Jennifer Szaro knows the challenges to renewable energy and knows how to overcome them. As renewable energy coordinator with Orlando Utilities Commission, she analyzes projects and programs with multiple lenses.
“One thing I’ve learned during my career is that the biggest challenge to making a renewable energy project work isn’t usually about making the technology work; it’s about managing change within the organization,” Szaro said.
In her current role, she manages the development and implementation of renewable energy, carbon reduction and alternative fuel programs for OUC and resides within the Customer Relations and Sustainability Business Unit.
OUC is the second largest municipal utility in Florida. It provides electric and water services to more than 254,000 customers in Orlando, St. Cloud and parts of unincorporated Orange and Osceola counties. To provide for future generations, it actively encourages conservation of the region's natural resources through renewable energy resource development and customer education.
Szaro will be sharing her advice for meeting challenges to renewable energy in the session, “Engaging Stakeholders and Educating Decision Makers,” on July 29 at the Utility Solar Conference in San Jose, California. She will cover OUC’s experience in obtaining a Solar America Cities grant from the U.S. Department of Energy with the city of Orlando and Orange County government. The utility, city and county worked together to promote the development of a long-term solar market in the region. Her session will provide a summary of their efforts to engage the local community about solar in a way that identifies key barriers, defines best practices and allows them to come to consensus on potential solutions through groupware-facilitated brainstorming and ranking sessions.
“It’s important to understand the challenges utilities face in reaching out to engage the customer about renewable energy. It’s especially important to help groups like renewable energy advocates understand that our decisions impact every single customer from a rate standpoint,” Szaro said. “We don’t just serve the customers that are willing to spend more on renewable energy; we must also serve customers that struggle to pay their monthly electric bill.”
As an instructor, Szaro has presented at the Florida Green Cities Conference on OUC’s sustainability efforts and green customer programs.

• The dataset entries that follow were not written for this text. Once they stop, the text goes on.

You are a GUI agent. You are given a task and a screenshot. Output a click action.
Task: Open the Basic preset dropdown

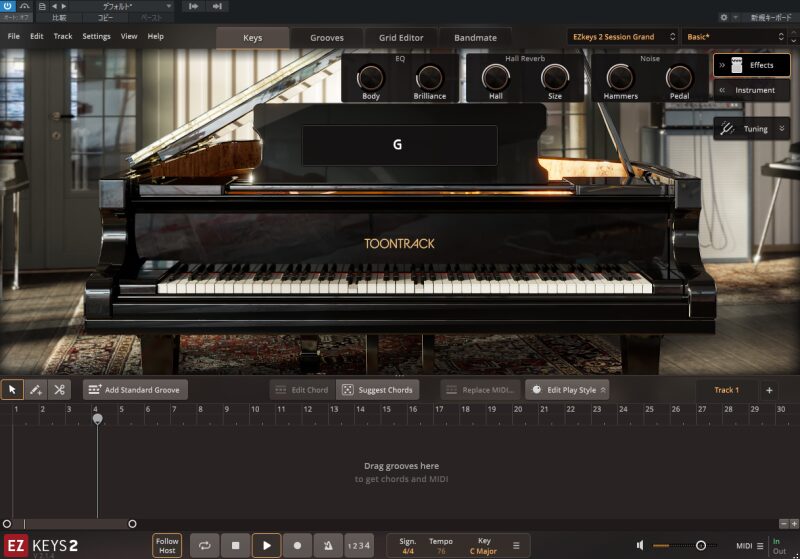click(x=735, y=37)
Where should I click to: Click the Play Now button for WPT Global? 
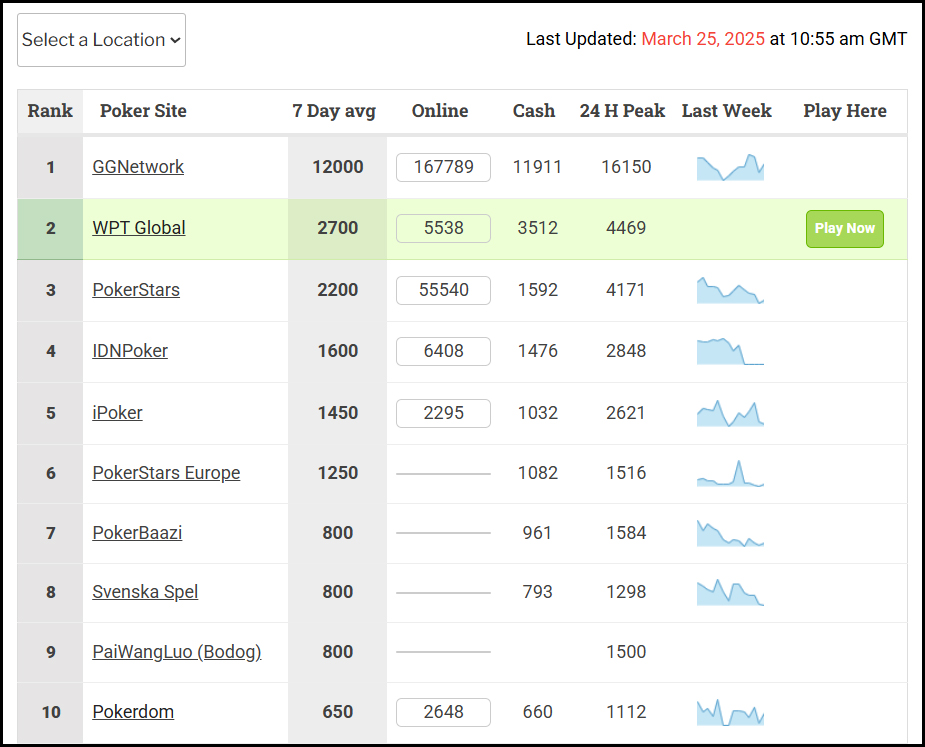[x=844, y=228]
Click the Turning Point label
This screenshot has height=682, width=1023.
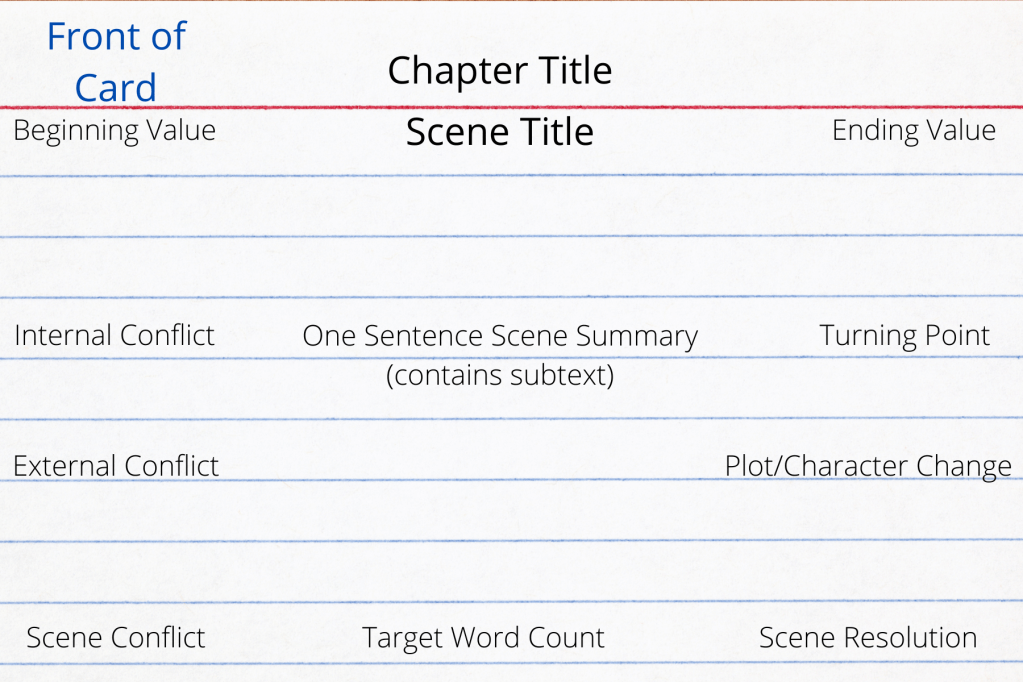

“The message I focused on was the value of diversity in our utility’s approach to power generation and the need to focus on the bigger picture for everyone’s long-term benefit,” she said.
Next month, she will be presenting about the development of renewable energy opportunities for the green job market to a class of undergraduate engineering students. As a coordinator, she works with nearly every business unit in the company as well as key external stakeholders to implement new programs.
“Our team-based approach allows us to view an issue from multiple perspectives and prevents silos from forming,” Szaro said. “It also encourages ownership of the project beyond our business unit. If people are a part of something, they are less likely to fight against it.”
Szaro’s interest in renewable energy was sparked when she was in college. She said that she had a “really great professor in undergrad with a passion for renewable energy. His name was Jack Parker. While taking a course with him my junior year in college, I fell madly in love with renewable energy and all of the solutions it could potentially bring to our society.”
Szaro also loves the excitement of change in her job. Her work is never dull and never done.
She said when she is not working, she is happiest when she is immersed in nature. She is interested in gaining a better understanding of industrial ecology, or using nature as the basis for designing human systems.